══ Entries supplied

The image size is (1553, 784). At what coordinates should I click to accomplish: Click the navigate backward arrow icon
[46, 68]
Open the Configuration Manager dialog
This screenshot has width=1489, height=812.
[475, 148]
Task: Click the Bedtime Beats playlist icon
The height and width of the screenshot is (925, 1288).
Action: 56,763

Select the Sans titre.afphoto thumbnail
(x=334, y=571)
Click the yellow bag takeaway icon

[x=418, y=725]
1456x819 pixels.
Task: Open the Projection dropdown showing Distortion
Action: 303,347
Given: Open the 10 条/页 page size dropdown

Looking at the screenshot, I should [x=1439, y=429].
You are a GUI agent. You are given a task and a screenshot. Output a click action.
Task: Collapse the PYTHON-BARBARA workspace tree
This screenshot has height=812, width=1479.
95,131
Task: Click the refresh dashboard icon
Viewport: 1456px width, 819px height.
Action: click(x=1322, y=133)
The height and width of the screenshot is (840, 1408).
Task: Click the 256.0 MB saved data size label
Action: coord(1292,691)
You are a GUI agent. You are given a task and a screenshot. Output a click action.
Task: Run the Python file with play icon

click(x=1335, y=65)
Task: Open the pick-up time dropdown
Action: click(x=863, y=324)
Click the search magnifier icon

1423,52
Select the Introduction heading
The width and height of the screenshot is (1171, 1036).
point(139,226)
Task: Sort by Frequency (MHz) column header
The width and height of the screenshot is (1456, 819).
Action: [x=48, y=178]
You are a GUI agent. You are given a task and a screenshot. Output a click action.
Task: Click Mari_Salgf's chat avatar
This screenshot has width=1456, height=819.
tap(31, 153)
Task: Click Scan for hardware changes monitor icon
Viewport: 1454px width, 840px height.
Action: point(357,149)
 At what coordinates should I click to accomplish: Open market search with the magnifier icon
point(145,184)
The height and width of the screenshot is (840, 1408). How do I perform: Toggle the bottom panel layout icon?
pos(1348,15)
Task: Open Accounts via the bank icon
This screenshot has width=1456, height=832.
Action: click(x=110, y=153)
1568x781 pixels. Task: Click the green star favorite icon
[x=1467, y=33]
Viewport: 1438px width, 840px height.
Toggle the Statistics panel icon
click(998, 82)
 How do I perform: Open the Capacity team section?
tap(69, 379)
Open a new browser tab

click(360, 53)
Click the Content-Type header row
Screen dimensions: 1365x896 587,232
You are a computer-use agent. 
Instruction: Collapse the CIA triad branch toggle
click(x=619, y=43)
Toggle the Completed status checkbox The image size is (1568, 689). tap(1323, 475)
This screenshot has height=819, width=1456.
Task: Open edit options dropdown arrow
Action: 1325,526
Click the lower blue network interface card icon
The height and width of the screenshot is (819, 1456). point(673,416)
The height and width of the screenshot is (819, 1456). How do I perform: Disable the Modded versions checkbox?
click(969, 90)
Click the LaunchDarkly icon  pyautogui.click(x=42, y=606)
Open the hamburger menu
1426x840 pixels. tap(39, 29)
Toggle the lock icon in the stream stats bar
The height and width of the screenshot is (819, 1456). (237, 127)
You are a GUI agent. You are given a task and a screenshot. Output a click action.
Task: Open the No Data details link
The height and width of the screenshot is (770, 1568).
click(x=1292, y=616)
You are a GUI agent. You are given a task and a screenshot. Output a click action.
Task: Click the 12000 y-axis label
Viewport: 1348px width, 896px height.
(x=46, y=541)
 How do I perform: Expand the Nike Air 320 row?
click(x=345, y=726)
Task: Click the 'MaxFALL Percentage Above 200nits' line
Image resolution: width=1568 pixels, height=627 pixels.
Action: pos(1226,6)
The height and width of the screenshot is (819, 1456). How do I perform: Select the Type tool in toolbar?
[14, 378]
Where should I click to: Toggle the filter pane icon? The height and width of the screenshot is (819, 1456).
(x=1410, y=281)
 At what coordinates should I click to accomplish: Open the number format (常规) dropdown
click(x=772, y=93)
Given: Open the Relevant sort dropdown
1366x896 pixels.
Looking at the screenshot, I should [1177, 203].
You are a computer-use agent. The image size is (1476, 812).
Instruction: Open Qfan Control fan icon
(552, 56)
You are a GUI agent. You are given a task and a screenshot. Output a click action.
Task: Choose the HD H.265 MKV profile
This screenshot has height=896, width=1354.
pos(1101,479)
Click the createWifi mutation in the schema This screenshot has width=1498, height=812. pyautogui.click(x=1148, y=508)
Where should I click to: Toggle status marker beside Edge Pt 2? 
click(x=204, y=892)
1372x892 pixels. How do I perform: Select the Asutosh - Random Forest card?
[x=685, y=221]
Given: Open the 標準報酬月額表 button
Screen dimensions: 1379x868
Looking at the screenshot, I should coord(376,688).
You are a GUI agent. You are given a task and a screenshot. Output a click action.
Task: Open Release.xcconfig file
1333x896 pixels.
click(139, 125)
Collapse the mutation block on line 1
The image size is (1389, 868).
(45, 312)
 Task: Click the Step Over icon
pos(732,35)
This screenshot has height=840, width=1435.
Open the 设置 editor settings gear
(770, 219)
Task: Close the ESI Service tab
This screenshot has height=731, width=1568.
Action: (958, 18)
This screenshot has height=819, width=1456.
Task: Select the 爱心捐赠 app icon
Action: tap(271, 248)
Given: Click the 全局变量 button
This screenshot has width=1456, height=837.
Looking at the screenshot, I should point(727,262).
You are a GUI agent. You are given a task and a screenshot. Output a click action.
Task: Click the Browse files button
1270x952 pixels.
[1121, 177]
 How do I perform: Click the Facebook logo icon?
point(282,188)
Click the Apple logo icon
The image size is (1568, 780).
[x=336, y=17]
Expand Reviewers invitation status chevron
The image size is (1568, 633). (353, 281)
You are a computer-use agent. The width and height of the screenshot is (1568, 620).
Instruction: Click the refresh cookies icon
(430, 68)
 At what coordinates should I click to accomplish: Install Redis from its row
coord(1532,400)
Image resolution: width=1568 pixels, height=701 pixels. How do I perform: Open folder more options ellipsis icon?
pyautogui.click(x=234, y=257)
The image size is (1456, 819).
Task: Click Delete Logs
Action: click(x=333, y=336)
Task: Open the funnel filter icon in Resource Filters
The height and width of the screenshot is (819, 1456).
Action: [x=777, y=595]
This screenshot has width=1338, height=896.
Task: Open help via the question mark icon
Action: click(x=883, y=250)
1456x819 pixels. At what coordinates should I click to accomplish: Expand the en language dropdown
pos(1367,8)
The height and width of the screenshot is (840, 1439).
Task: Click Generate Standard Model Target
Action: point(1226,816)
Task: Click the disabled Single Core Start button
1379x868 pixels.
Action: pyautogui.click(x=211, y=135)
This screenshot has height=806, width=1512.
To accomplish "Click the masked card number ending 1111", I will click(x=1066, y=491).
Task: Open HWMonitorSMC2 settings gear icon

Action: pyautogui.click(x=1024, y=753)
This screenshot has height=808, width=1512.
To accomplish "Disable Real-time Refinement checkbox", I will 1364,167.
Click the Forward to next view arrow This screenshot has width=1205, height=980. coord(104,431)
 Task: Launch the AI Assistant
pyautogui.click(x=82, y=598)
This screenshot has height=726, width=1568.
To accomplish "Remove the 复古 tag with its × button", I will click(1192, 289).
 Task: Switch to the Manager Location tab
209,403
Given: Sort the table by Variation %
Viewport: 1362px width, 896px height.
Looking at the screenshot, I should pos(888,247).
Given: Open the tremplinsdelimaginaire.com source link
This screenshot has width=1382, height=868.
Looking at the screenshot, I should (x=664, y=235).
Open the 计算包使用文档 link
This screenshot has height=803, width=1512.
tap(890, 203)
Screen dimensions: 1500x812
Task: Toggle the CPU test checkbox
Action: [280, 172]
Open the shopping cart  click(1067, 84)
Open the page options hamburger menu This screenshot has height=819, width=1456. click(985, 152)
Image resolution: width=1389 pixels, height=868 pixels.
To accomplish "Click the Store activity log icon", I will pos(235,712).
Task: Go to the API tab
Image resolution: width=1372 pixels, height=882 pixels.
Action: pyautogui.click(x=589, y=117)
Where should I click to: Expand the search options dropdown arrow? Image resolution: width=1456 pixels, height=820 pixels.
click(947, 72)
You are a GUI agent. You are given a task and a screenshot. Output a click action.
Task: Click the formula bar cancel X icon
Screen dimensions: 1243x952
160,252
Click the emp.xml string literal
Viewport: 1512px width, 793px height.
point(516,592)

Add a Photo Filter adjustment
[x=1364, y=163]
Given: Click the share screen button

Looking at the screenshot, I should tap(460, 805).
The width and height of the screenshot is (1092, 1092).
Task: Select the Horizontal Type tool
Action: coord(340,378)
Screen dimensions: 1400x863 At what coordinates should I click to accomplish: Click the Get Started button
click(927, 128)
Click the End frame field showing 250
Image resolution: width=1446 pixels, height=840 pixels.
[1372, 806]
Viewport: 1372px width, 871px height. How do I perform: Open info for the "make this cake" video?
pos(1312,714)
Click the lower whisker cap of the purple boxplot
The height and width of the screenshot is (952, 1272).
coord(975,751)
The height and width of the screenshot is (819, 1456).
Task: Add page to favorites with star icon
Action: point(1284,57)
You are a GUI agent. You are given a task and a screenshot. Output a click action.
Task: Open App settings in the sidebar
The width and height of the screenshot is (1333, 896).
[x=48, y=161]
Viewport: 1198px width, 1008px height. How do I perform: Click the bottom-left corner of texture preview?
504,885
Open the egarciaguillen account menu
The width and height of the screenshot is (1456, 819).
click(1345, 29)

════

# Instructions for the task
Filter the material above down to the lines that hold the word "will".

# Worked solution
To accomplish "Click the masked card number ending 1111", I will click(x=1066, y=491).
To accomplish "Disable Real-time Refinement checkbox", I will 1364,167.
To accomplish "Remove the 复古 tag with its × button", I will click(1192, 289).
To accomplish "Click the Store activity log icon", I will pos(235,712).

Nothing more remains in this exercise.